Lorsque le Conseil revoit les mandats et les plans de transitions, il doit consulter directement et plus fréquemment ces partenaires et veiller à ce que le transfert de responsabilités à d’autres acteurs se fasse sans heurts au moment du retrait de nos missions.  À cet égard, la Commission de consolidation de la paix est une instance politique importante pour les pays qui sont inscrits à son ordre du jour.  Cela permet de mettre l’accent sur les priorités à long terme en matière de renforcement des institutions, de mobiliser des ressources à cette fin, de partager les enseignements tirés et de garantir l’engagement à long terme de la communauté internationale.


Nous pouvons beaucoup faire pour renforcer nos activités, réduire la fragmentation et promouvoir une approche cohérente.  Nous pouvons faire ressortir davantage le renforcement des institutions dans nos évaluations, déterminer quelles institutions existent déjà et peuvent être développées, et veiller à une meilleure prévisibilité et à une plus grande transparence des prestations du système des Nations Unies.

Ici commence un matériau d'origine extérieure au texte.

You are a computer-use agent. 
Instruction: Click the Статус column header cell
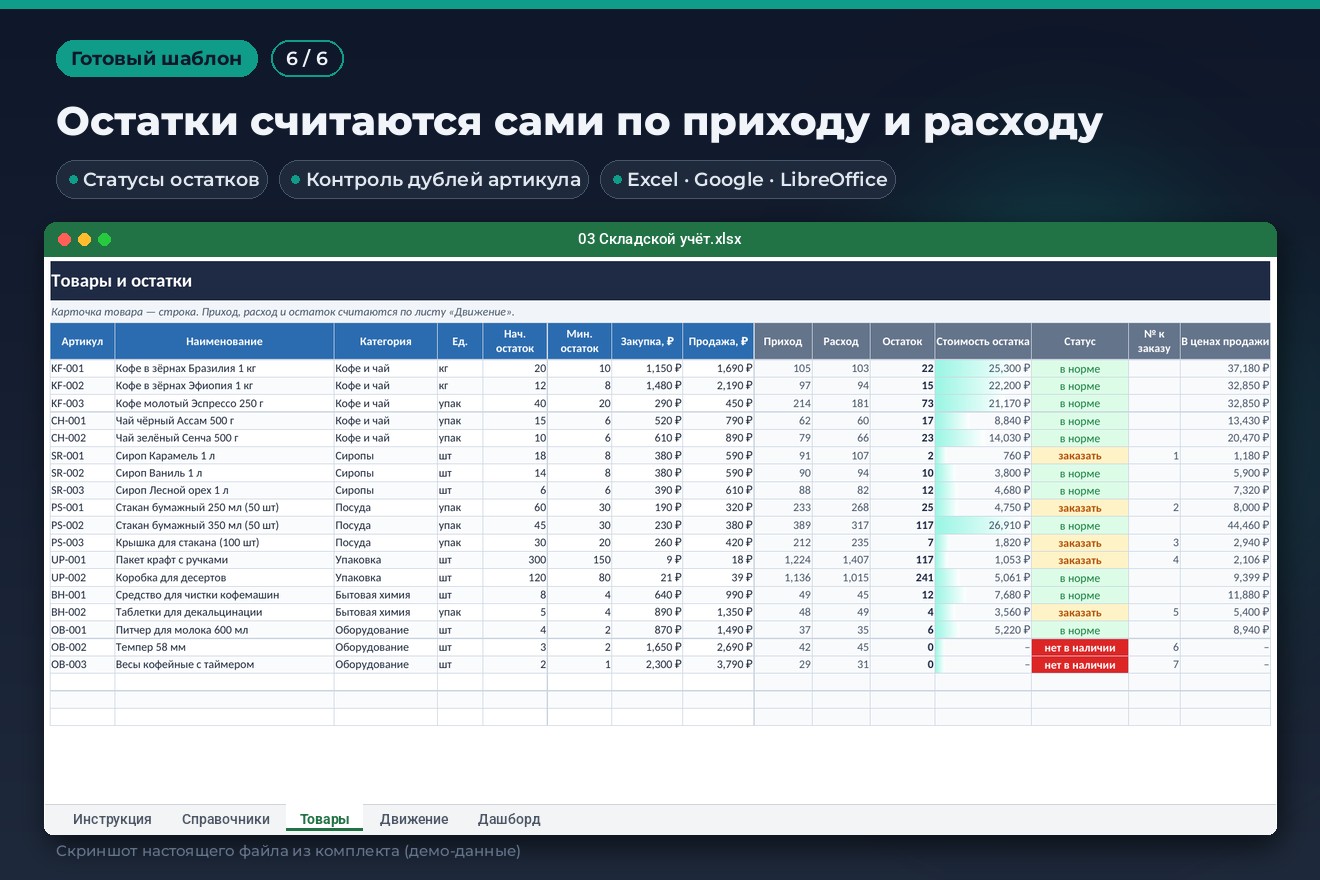coord(1080,341)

De nombreuses mesures prises dans le cadre de nos programmes de consolidation de la paix et d’intégration renforcent la cohérence du système des Nations Unies, grâce notamment à des cadres stratégiques intégrés qui rassemblent désormais les missions et les équipes de pays des Nations Unies autour d’objectifs stratégiques partagés.  Mais nous ne pourrons parvenir à une plus grande cohérence qu’avec le soutien actif des États Membres.  Nous avons par exemple besoin d’une plus grande cohérence entre les autorités qui rédigent les mandats afin de faciliter une coopération plus efficace et des transitions sans heurts.  Il est aussi important d’accroître la cohérence et la coordination entre les donateurs.  Ceci doit être mis en place dès les toutes premières phases.

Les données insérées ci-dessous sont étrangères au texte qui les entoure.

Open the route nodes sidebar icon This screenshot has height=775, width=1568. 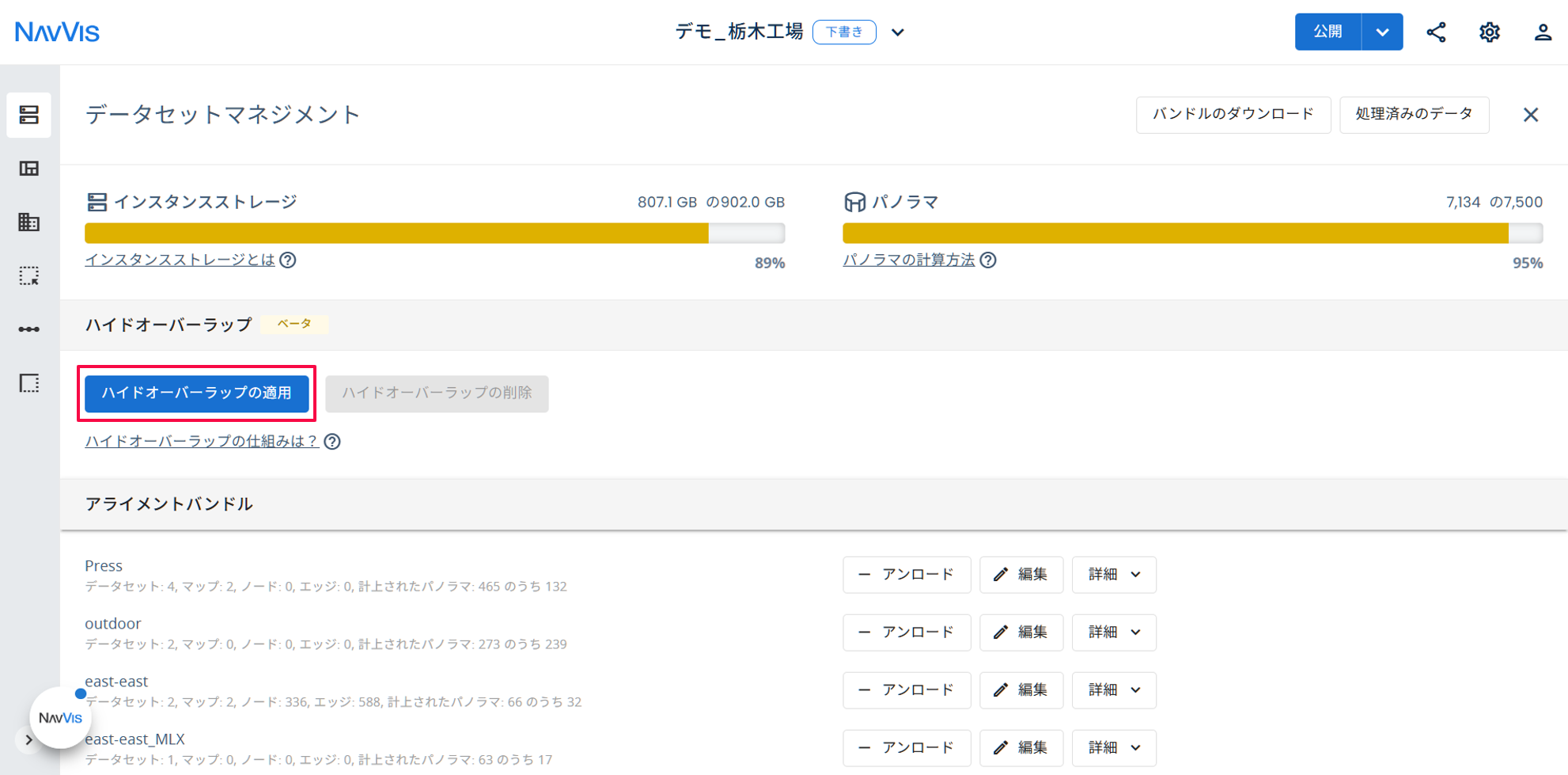tap(29, 329)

Le Conseil, pour sa part, devrait rédiger des mandats clairs et réalisables et examiner avec soin le rôle de tout un ensemble d’acteurs au sein du système des Nations Unies et au-delà.  Le Conseil et les missions qu’il établit jouent un rôle crucial dans le renforcement de certaines des institutions les plus importantes dans un pays sortant d’un conflit.


Notre succès dépendra du déploiement des experts et des ressources nécessaires au bon moment, d’une coopération efficace avec nos partenaires nationaux et internationaux et de l’application concrète des enseignements tirés.  Je vous remercie une nouvelle fois, Monsieur le Président, de votre engagement, de l’accent que vous mettez sur cette question essentielle, de cette initiative et d’avoir fait part de l’exemple de votre pays.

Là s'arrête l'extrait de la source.